A lot has been going on.
For one thing, a week ago, my wife Cathy and I dropped my daughter off at college for her freshman year.
This went well; the unloading day was very well run, she has a big dorm room and a lovely roommate. They seem to be getting along well, which I am told can be problematic for first year students picked to be “roomies” by the school.
I’m proud of her. She’s quickly landed a job at the school’s computer help desk and seems to be adapting well to college life. I think she is savoring her independence, an attitude which can be slightly nerve racking for college newbie parents. She doesn’t call as much as I would like. Much of what we know comes from texts to her brother.
My wife and I, like innumerable couples before us, are adjusting slowly to the change. It’s a little sad to go into her bedroom at home. Before she left it was an unorganizable mess, jammed with an accumulation of mementoes of her childhood, and more recent artifacts reflecting the “garbage brain” approach to life that I think she inherited from me. My wife always pushed for her to keep it neat, but never recently was that truly accomplished.
Like most teen bedrooms, it was usually a complete mess.
Posters covered the walls, and the carcasses of old computers she had cannibalized for parts, or salvaged when abandoned, were everywhere. Along with computer gear, there were piles of CDs and DVDs without sleeves(that drove me nuts) on her desk along with generations of IPods which she had collected and filled with music. The bed was rarely made. The floor was covered in clothes. Parents, does this sound familiar?
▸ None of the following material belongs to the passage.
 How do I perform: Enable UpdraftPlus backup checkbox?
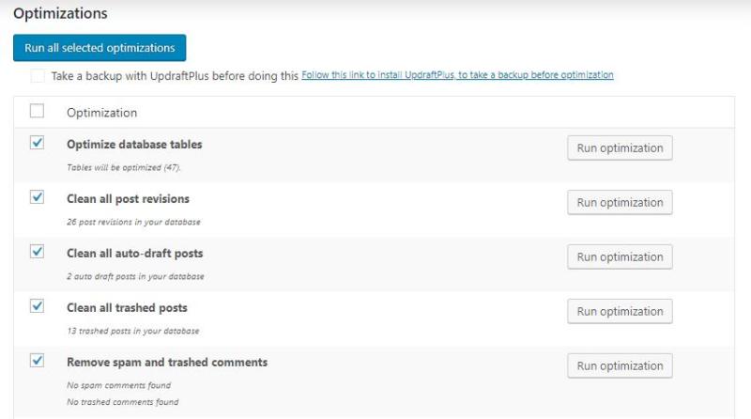pos(38,76)
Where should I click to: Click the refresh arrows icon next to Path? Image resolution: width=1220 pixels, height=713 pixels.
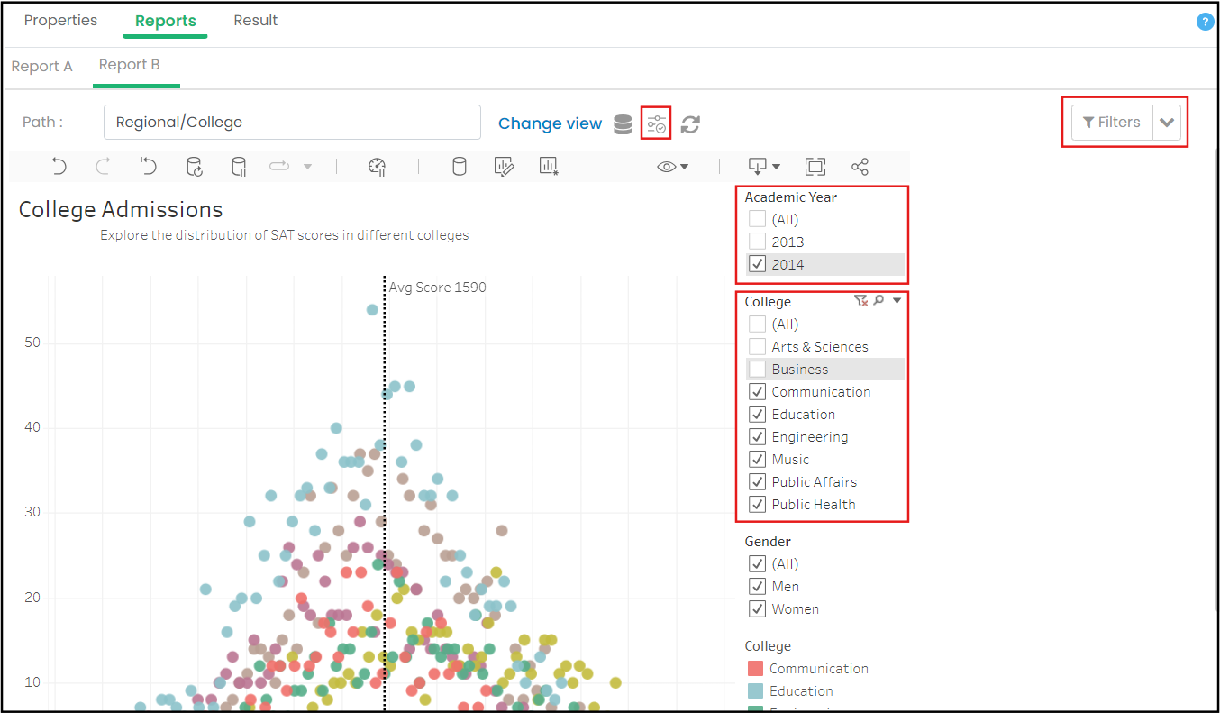[x=690, y=124]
The bookshelves overflowed with diverse reading, some from school, some of her own choosing. She had a penchant for changing the room layout including the furniture, about every three weeks, an obsession which I never really understood.
Now, with most of the debris gone, her mother’s organizational skills are winning the day. The bed is made and the room is becoming a tidy space. Eventually, it would make a very a nice guest bedroom.
Except I already have one of those.
Happily, Brigid will return for a summer or three, and the room will temporarily devolve once again.
We obviously understand that ultimately, for her as well as her brother to succeed, they will have to leave us permanently… except of course for holidays, and (caution- traditional values exposed) hopefully, visits someday with their spouses and our grandchildren.
I’m cool with this.
I just wasn’t quite ready for it to start happening so soon.